◆ INPUT ◆
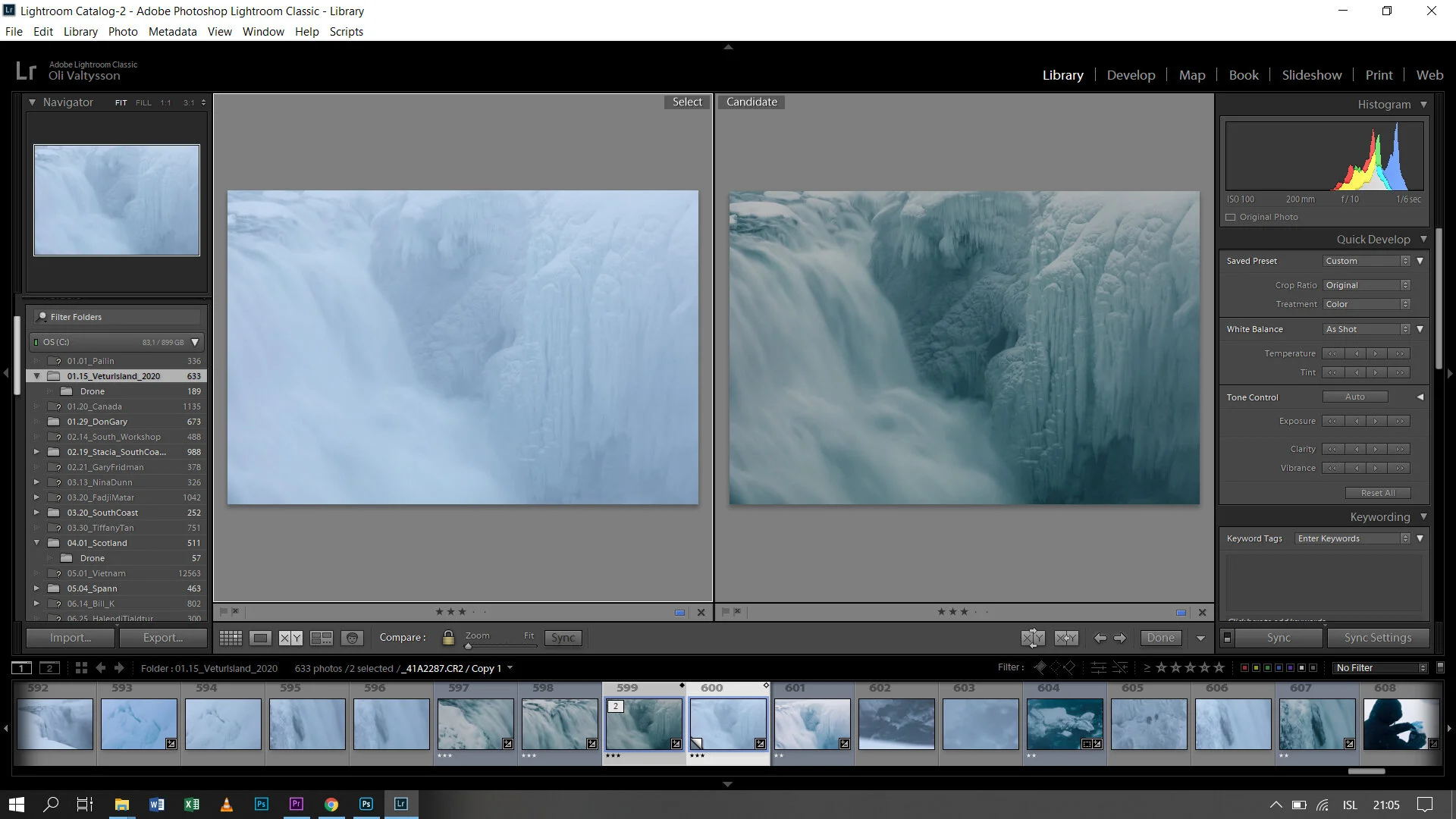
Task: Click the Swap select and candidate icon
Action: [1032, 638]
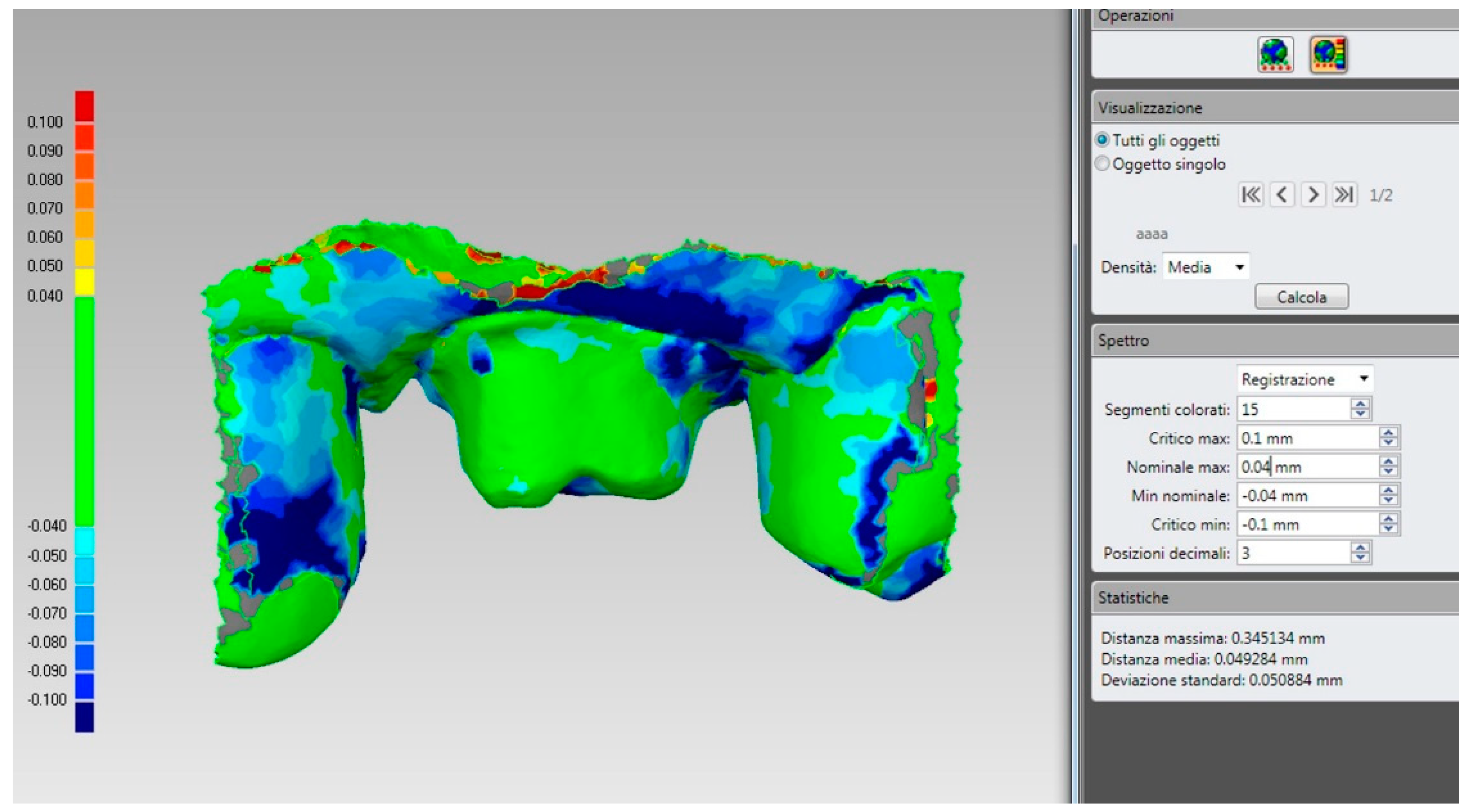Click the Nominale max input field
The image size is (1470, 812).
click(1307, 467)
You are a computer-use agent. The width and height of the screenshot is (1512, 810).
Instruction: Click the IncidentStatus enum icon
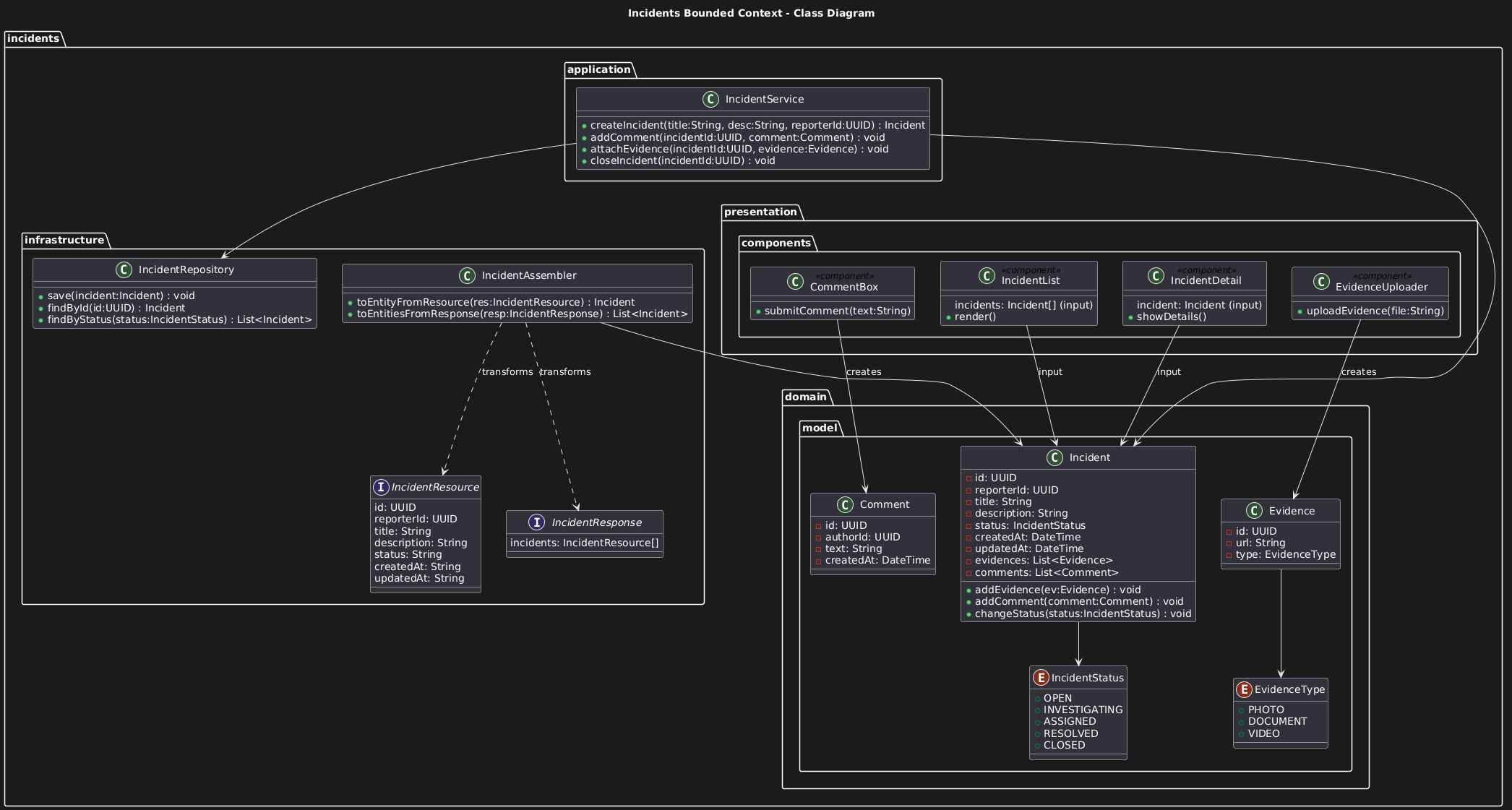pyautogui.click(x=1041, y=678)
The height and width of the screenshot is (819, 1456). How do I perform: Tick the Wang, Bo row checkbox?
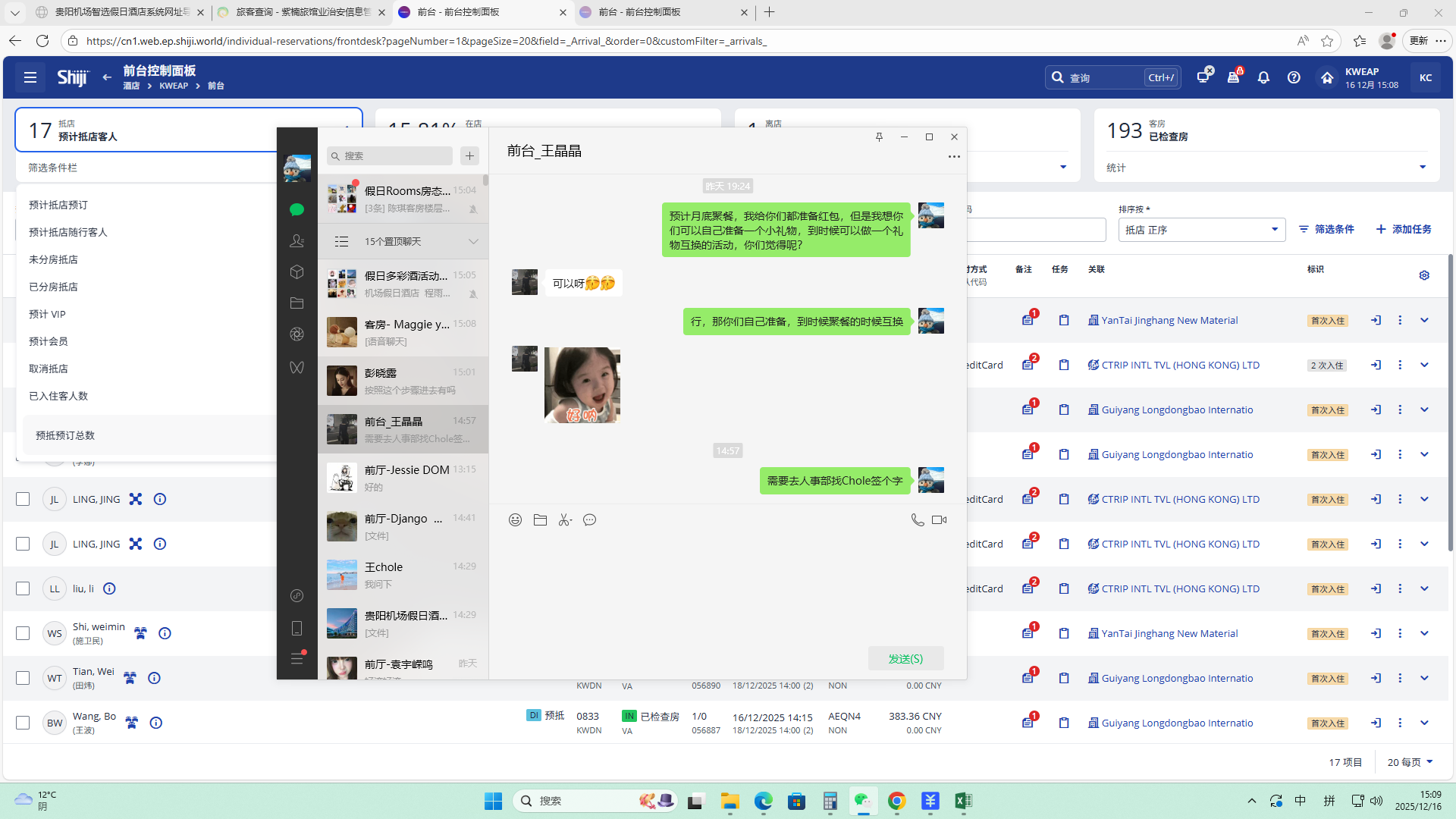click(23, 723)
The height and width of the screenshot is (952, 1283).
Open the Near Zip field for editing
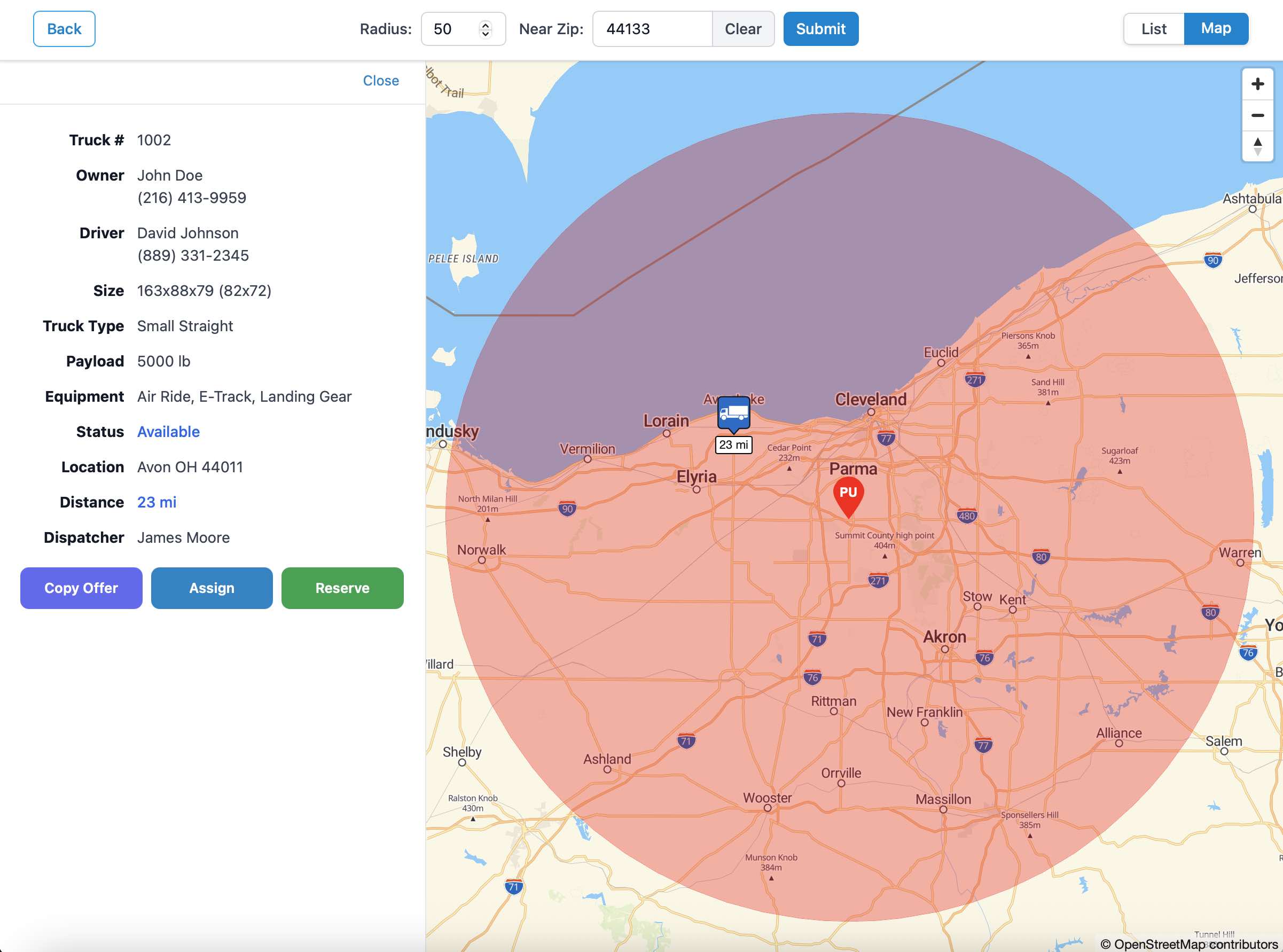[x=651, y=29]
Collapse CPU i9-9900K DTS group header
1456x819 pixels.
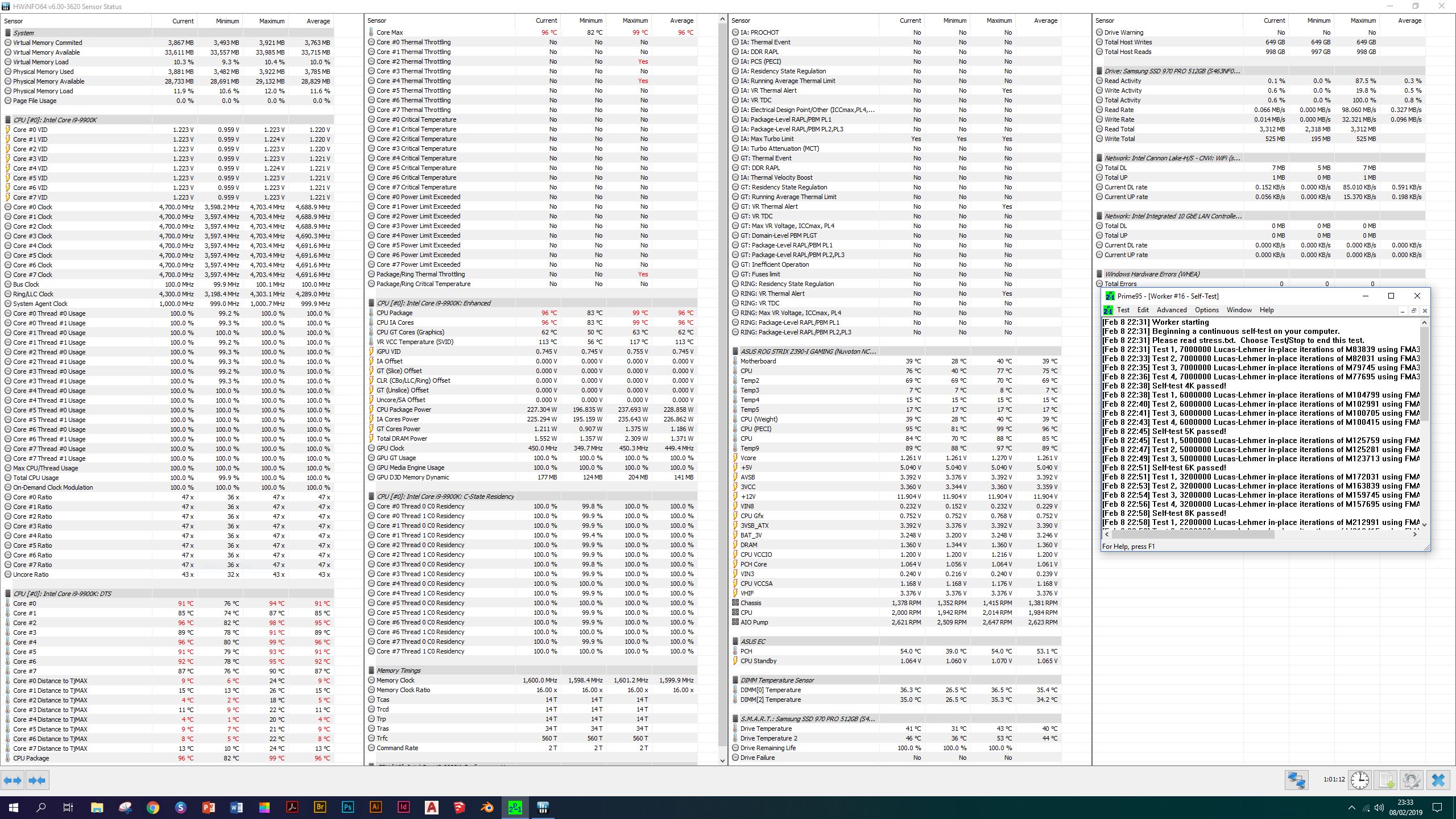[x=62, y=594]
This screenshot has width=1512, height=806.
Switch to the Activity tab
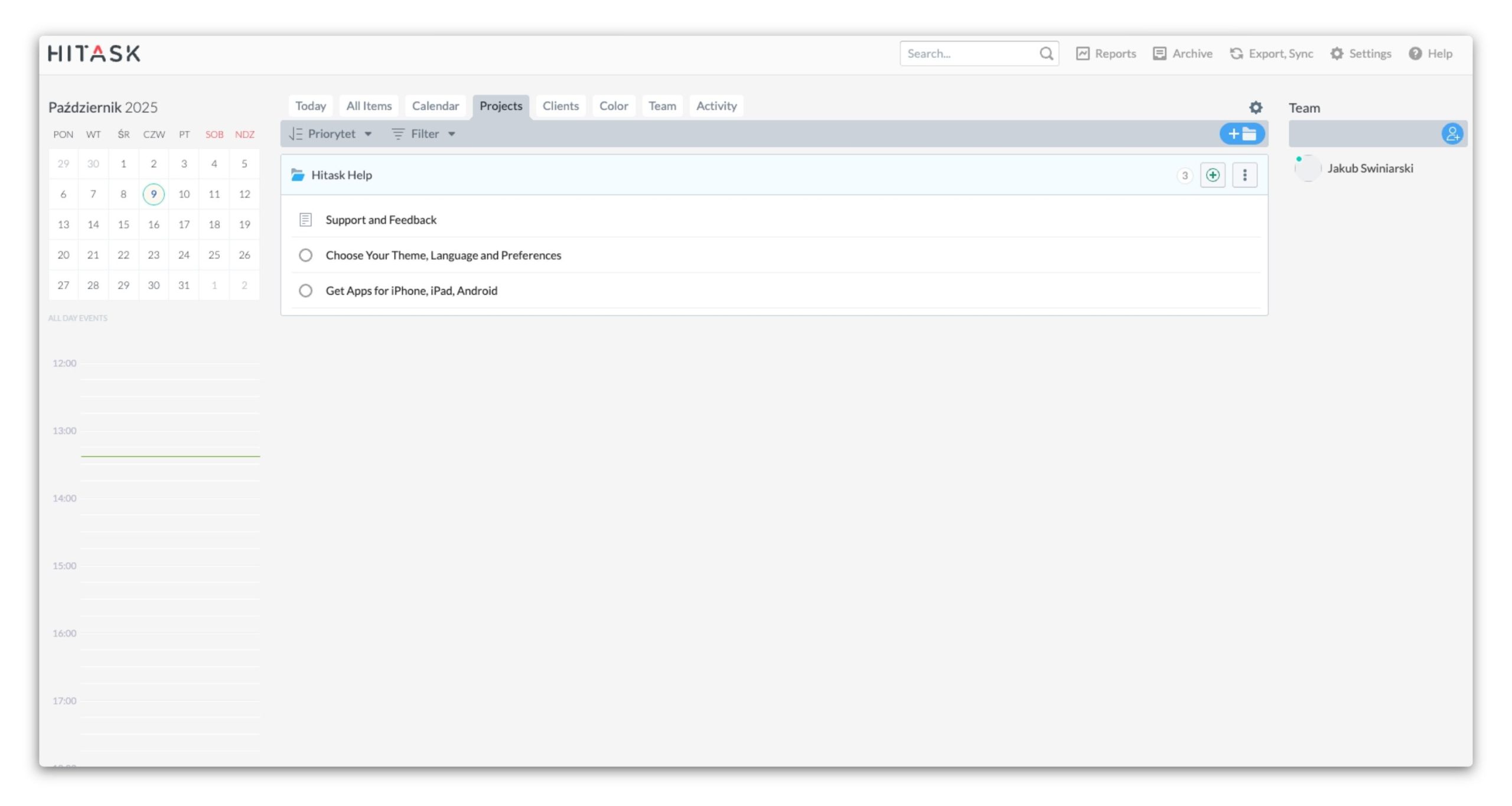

◆ INSTRUCTIONS TO FOLLOW ◆
In the records above, find the line with "1456x819 pixels." and copy from it through the last line exactly, without the pictures.

◆ RESULT FOR THIS TASK ◆
1456x819 pixels.
[x=62, y=594]
This screenshot has width=1512, height=806.
Switch to the Activity tab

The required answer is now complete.